Records from a collection
┏━━

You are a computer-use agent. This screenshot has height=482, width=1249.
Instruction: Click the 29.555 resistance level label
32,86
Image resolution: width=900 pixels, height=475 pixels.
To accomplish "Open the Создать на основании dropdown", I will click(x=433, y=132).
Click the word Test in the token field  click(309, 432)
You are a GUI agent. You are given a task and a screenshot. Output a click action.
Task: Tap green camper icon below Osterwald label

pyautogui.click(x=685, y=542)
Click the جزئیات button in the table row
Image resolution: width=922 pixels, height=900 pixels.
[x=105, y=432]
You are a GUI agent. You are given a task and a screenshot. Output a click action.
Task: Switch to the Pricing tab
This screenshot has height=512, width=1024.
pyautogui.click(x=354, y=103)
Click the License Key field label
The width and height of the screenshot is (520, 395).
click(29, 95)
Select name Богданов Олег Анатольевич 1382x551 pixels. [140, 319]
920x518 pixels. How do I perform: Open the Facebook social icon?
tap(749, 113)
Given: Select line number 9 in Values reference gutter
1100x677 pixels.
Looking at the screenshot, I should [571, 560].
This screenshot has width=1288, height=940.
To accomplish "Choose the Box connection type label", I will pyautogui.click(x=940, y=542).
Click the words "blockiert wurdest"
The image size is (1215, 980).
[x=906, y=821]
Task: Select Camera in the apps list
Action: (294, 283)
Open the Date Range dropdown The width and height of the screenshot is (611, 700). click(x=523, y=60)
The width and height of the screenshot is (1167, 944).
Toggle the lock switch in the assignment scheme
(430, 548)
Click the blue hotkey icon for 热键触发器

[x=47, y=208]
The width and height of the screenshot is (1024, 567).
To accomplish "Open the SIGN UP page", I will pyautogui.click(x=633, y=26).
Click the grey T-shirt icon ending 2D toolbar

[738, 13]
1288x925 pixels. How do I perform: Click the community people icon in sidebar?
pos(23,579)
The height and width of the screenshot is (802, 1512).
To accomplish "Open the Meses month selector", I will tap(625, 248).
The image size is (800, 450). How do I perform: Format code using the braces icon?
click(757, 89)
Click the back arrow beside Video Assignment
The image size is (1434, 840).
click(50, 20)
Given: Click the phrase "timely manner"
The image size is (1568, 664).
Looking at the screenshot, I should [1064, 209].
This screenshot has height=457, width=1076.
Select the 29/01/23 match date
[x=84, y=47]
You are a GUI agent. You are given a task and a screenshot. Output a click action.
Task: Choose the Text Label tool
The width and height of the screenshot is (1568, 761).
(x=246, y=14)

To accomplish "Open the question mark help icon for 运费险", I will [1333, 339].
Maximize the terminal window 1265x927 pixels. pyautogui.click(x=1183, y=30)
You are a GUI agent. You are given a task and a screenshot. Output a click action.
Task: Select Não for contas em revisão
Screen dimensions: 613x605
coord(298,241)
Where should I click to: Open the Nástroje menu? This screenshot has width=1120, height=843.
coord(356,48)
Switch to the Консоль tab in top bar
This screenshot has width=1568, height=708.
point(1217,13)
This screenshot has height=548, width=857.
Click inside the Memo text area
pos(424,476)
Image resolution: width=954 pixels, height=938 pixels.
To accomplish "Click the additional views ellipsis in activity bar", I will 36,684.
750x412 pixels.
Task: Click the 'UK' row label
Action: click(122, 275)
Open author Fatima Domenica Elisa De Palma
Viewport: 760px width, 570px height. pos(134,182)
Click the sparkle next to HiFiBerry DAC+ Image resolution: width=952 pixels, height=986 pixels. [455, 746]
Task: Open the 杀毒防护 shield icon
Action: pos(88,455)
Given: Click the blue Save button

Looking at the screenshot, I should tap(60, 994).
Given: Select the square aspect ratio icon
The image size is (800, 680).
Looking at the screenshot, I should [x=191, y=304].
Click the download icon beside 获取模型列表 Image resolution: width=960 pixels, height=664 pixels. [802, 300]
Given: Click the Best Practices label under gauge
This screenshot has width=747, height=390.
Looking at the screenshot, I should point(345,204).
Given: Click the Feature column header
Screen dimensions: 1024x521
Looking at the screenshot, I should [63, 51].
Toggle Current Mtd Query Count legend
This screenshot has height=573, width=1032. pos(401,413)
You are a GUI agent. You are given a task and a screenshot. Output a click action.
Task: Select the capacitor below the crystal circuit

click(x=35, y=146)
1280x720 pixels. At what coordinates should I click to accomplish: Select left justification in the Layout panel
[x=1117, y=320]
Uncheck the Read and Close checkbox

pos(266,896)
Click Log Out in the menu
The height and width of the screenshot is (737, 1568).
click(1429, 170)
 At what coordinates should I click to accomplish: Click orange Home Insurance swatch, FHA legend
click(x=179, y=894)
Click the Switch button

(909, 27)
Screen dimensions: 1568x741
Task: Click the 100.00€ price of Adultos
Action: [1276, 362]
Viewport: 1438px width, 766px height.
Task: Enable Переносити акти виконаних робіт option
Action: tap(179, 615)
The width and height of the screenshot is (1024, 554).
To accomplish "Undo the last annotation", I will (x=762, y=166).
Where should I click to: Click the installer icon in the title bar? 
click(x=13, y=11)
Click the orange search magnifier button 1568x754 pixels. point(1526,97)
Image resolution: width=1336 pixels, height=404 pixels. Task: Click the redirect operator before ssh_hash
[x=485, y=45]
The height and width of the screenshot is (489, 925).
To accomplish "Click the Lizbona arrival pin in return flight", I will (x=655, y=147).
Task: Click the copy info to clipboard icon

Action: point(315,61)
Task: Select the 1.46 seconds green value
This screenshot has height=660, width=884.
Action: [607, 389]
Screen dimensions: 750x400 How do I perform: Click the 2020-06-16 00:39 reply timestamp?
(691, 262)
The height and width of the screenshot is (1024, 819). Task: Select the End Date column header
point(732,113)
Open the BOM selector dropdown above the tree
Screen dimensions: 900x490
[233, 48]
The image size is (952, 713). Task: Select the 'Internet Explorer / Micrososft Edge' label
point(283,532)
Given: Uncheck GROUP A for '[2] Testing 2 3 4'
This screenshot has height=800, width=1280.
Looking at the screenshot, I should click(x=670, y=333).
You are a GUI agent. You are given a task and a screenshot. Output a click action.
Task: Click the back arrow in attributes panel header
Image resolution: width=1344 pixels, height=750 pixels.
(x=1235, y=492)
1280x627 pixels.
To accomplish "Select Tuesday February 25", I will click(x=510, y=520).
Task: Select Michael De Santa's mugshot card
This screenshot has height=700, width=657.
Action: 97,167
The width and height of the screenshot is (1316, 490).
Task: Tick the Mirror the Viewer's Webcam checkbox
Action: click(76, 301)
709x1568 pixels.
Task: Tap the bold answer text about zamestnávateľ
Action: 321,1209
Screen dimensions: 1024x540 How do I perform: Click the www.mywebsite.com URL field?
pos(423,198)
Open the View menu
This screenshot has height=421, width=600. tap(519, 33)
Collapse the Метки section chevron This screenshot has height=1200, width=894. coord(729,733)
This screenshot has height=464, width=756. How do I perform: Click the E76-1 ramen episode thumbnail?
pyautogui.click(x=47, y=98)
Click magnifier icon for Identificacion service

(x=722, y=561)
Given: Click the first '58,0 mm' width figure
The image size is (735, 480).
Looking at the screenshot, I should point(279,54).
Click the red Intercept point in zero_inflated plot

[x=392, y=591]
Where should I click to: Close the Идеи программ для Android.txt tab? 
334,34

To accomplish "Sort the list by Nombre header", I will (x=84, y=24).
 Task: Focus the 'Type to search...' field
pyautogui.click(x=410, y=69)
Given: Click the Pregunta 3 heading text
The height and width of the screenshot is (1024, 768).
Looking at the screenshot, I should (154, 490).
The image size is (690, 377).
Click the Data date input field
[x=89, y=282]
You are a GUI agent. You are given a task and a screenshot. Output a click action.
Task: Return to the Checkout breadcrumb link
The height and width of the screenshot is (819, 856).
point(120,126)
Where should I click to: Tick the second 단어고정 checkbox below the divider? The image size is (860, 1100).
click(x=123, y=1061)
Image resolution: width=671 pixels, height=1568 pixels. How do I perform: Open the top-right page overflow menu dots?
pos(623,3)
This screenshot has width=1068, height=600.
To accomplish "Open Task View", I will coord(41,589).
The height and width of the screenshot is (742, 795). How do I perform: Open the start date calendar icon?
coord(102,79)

┗━━

Exercise brief:
Every line from the one containing "The height and width of the screenshot is (1024, 768)." through the last line above should be retyped exactly; no other lines are wanted.

Response to the task:
The height and width of the screenshot is (1024, 768).
Looking at the screenshot, I should (154, 490).
The image size is (690, 377).
Click the Data date input field
[x=89, y=282]
You are a GUI agent. You are given a task and a screenshot. Output a click action.
Task: Return to the Checkout breadcrumb link
The height and width of the screenshot is (819, 856).
point(120,126)
Where should I click to: Tick the second 단어고정 checkbox below the divider? The image size is (860, 1100).
click(x=123, y=1061)
Image resolution: width=671 pixels, height=1568 pixels. How do I perform: Open the top-right page overflow menu dots?
pos(623,3)
This screenshot has width=1068, height=600.
To accomplish "Open Task View", I will coord(41,589).
The height and width of the screenshot is (742, 795). How do I perform: Open the start date calendar icon?
coord(102,79)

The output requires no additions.